Rhodes, Jake S., Brown, Scott D., Wilkinson, J. Riley

arXiv.org Machine Learning 

Abstract--In machine learning, uncertainty quantification helps assess the reliability of model predictions, which is important in high-stakes scenarios. Traditional approaches often emphasize predictive accuracy, but there is a growing focus on incorporating uncertainty measures. While current methods often rely on quantile regression or Monte Carlo techniques, we propose a new approach using naturally occurring test sets and similarity measures (proximities) typically viewed as byproducts of random forests. Specifically, we form localized distributions of OOB errors around nearby points, defined using the proximities, to create prediction intervals for regression and trust scores for classification. By varying the number of nearby points, our intervals can be adjusted to achieve the desired coverage while retaining the flexibility that reflects the certainty of individual predictions.
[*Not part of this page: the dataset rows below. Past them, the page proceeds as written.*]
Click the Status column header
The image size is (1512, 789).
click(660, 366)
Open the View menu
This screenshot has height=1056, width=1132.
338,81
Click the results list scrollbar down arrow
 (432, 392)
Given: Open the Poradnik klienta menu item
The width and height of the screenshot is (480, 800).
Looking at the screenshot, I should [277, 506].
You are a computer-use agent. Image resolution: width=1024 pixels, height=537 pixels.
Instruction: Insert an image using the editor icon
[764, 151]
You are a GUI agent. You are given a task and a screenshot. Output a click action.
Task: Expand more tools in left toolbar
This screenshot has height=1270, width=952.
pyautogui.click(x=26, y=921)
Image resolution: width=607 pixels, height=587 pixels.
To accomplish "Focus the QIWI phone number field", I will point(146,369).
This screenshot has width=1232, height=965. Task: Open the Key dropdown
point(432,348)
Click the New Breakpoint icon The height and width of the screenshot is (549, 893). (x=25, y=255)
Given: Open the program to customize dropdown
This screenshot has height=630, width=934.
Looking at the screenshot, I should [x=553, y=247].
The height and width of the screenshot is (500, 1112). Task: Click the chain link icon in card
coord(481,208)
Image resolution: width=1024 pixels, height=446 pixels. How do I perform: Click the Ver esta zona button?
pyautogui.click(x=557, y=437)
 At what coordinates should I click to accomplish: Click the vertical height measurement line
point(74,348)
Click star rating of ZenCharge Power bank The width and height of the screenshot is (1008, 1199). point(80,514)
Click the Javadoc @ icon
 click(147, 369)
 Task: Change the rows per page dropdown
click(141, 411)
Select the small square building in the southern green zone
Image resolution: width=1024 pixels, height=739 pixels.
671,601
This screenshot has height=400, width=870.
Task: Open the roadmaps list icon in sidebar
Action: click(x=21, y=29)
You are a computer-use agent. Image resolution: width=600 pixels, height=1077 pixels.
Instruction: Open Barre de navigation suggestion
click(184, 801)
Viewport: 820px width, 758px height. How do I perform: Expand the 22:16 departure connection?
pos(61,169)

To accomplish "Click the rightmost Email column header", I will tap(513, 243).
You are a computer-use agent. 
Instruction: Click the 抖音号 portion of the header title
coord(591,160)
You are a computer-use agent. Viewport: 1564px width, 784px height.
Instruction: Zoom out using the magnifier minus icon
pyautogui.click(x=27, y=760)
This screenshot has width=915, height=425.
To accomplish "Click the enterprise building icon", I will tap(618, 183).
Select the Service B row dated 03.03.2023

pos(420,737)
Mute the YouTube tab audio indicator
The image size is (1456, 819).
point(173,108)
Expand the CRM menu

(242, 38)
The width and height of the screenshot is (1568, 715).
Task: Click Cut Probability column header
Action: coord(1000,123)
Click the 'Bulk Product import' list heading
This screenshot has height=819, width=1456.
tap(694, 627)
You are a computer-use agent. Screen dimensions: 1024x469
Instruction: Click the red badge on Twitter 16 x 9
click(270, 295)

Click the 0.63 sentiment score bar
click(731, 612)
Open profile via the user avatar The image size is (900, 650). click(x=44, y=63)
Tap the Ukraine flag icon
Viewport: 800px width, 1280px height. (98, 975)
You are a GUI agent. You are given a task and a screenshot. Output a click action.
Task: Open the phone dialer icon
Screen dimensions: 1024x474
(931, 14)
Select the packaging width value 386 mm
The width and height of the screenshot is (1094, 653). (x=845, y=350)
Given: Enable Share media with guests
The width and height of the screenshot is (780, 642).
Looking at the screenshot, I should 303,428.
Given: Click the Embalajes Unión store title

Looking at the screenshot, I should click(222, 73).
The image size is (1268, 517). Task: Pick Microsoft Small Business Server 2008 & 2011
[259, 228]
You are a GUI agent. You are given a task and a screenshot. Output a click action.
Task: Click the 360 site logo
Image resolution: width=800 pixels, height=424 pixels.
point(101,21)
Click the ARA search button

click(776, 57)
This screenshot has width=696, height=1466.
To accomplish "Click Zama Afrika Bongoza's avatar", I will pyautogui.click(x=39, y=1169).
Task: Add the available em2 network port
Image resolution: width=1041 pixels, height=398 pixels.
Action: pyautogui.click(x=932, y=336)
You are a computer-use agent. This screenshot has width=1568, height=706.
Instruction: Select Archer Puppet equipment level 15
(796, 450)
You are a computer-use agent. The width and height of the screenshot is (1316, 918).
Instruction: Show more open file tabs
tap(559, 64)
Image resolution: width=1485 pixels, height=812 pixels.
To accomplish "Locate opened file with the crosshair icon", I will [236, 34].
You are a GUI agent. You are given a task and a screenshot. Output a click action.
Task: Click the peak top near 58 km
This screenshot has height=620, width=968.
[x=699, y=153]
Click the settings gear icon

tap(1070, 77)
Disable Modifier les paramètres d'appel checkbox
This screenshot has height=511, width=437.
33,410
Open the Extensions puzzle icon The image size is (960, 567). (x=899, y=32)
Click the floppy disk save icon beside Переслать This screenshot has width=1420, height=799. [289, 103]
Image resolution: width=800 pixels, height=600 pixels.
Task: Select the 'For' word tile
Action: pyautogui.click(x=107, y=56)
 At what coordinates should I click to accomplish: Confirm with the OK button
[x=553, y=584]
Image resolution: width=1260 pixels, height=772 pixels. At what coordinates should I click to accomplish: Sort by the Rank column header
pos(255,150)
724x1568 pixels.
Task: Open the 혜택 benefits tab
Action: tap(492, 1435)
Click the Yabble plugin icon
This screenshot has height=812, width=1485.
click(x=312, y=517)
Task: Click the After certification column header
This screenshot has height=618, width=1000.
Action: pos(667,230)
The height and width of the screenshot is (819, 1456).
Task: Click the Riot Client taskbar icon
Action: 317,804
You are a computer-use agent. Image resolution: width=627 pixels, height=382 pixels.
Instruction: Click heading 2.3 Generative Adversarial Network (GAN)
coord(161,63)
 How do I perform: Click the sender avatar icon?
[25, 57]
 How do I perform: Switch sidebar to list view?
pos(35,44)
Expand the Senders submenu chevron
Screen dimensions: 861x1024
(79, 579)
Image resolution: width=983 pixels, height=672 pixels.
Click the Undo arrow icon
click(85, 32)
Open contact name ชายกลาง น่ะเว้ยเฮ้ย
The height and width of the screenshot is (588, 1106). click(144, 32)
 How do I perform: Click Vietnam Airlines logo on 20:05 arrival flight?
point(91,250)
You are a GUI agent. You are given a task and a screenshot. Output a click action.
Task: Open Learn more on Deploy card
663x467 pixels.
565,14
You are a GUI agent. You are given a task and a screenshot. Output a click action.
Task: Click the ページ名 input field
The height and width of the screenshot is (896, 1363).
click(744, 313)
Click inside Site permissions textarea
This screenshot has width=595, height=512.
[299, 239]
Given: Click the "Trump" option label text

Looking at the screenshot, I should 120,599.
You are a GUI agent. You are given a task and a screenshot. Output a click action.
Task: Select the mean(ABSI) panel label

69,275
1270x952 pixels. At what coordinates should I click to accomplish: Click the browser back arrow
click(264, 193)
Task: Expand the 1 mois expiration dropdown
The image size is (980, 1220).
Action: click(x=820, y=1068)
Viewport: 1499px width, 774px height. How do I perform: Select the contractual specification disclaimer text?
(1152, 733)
For classification, excluding points identified as unclassifiable by our method generally enhances the accuracy of the model and provides higher accuracy-rejection AUC scores than competing methods. Although traditional machine learning models usually provide point estimates, there is growing recognition of the need to incorporate uncertainty to support more informed decisions [1]. By quantifying uncertainty, users can assess the reliability of model outputs and better interpret results, especially for out-of-distribution samples through calibrated confidence estimates.